The differences cited are all between groups that are relatively similar culturally. One can expect that the cultural differences between Australian aboriginals and the descendants of Australian immigrants, or between indigenous tribes of South America and the westernized descendants of immigrants to carry still greater differences in the credibility assigned to different sources of information or processes of drawing conclusions from evidence.
Indeed, I am not sure that the concept of "credibility" is not itself a cultural construct that is not shared among cultures. I suspect human nature is such that all normal adults realize that some things are true and others not, that sometimes people tell the truth and sometimes they don't. Thus all cultures I suspect have means for distinguishing that which is more likely to be true than that which is less likely to be true. But Western culture has a tradition of philosophers debating epistemology that is not shared. Is the cultural view of Talmudic scholars of credibility the same as that of Christian theologians or the Islamic scholars who study the Hadiths?
So how does society resolve conflicting interests between groups that differ in culture? There are examples of successes. When science and the church clashed on the question of whether the sun or the earth was the center of the solar system, the church eventually came to the position that it had perhaps misinterpreted biblical sources. That is, it came to the conclusion that when its analysis came up with conclusions that differed from observable fact, since it would not question the original evidence, the analytic interpretation of that evidence must be suspect.
The discussion above has been adduced to suggest, however, that often neither negotiation nor arbitration will be successful. In such circumstances, the dominant culture tends to impose its institutions for conflict resolution on the problem -- it is settled in the courts or the legislature. Both have been relatively successful in preventing the escalation of conflict to violence.
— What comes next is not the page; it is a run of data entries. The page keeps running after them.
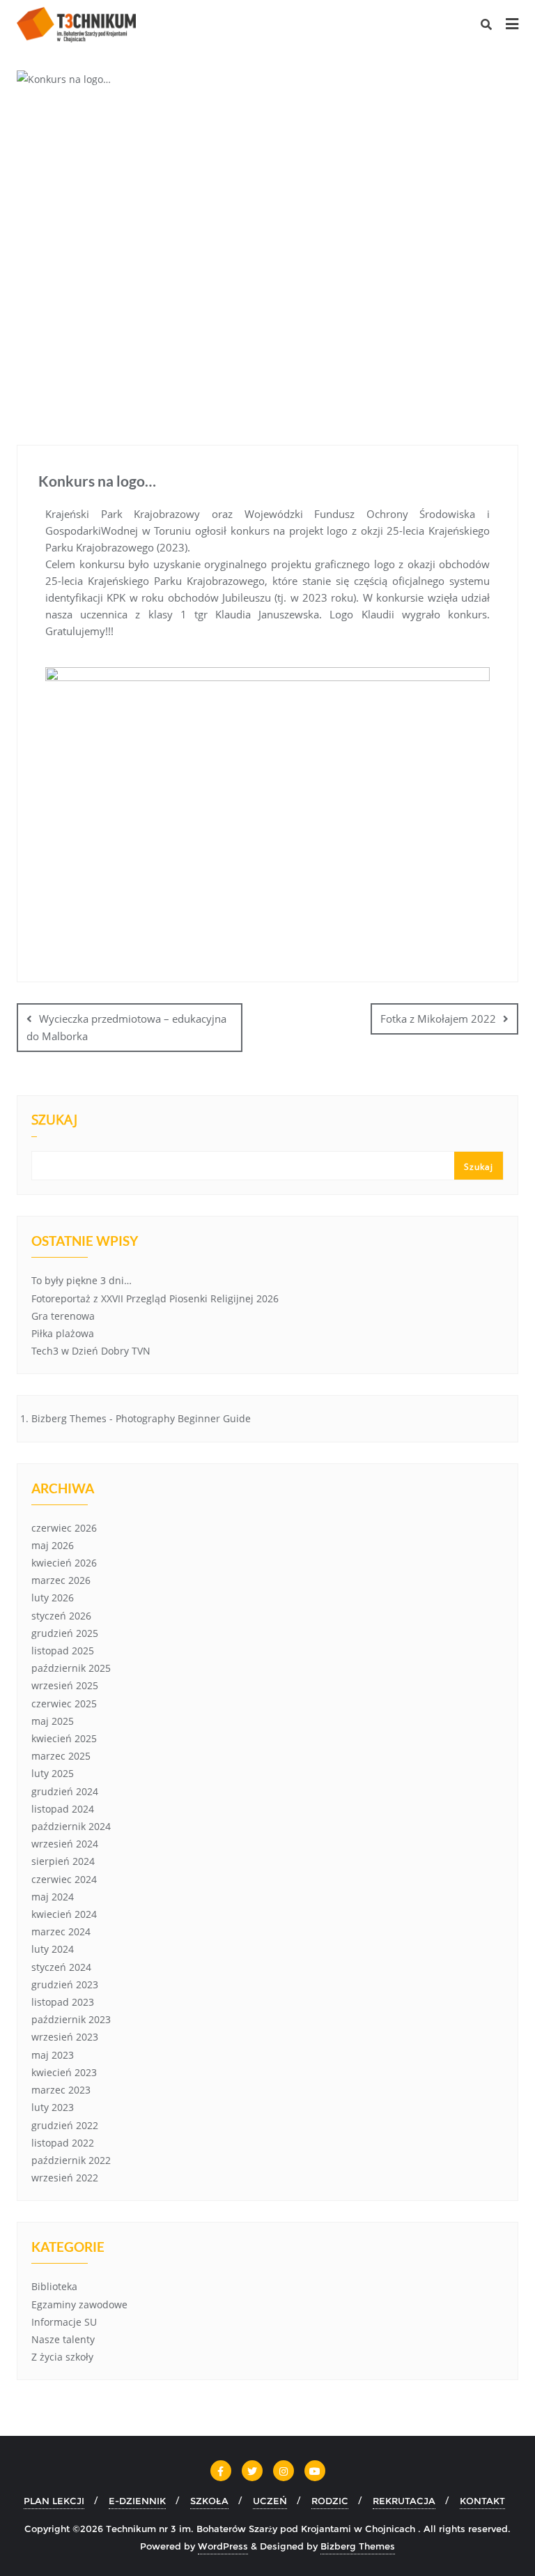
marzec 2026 (61, 1580)
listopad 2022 (62, 2142)
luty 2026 (52, 1597)
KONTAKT (482, 2500)
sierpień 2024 (63, 1861)
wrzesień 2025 (64, 1685)
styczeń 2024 (61, 1967)
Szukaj (54, 1121)
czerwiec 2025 (64, 1703)
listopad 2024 (62, 1808)
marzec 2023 (61, 2089)
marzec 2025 (61, 1755)
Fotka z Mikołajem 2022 (438, 1019)
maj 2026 (52, 1545)
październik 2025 (71, 1668)
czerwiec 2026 (64, 1527)
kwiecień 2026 (64, 1562)
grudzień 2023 (64, 1984)
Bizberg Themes (357, 2546)
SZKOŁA (209, 2500)
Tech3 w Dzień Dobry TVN (90, 1350)
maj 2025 (52, 1721)
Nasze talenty (63, 2339)
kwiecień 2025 (64, 1738)
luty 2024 (52, 1949)
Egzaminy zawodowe (79, 2304)
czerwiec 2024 (64, 1879)
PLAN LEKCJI (54, 2500)
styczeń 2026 (61, 1615)
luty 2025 (52, 1773)
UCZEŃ (270, 2500)
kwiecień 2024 (64, 1914)
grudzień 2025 (64, 1633)
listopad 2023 (62, 2002)
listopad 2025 (62, 1650)
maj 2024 (52, 1896)
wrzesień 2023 (64, 2036)
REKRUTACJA (404, 2500)
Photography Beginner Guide (183, 1418)
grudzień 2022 (64, 2125)
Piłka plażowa (62, 1333)
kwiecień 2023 (64, 2072)
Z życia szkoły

Both prove useful from the viewpoint of the powerful (or merely influential) of often favoring their views.
However, I think neither the courts' nor the legislatures' procedures for arriving at truth are very effective (as compared with for example science or humanities). Nor are these institutions especially good at promoting negotiations nor arbitration between differing cultures. Indeed, both tend to more fully understand the culture of the power elite than of ethnic minorities;
I note with interest that in Australia, disputes between the majority and the aboriginal groups can be referred to task forces. Sometimes anthropologists are employed because they are supposed to be especially skilled in understanding the cultural bases of each side's arguments. Indeed, sometime each competing interest group hires its own anthropologist, and one can find debates among social science advocates of the different positions.
I wonder, however, if it would not be best to institutionalize a process for the argument of fact and epistemology in such cases, rather than simply a process "respecting" the cultural beliefs of each cultural group. Such a process would inherently recognize that cultures change, but would seek change in ways the improved the epistemological processes accepted by the culture. Most likely, institutionalization of such processes would involve some imposition by the more powerful over the less powerful culture. Still, if done in a generic way rather than in the heat of dispute over specific conflicts, such institutions might be negotiated.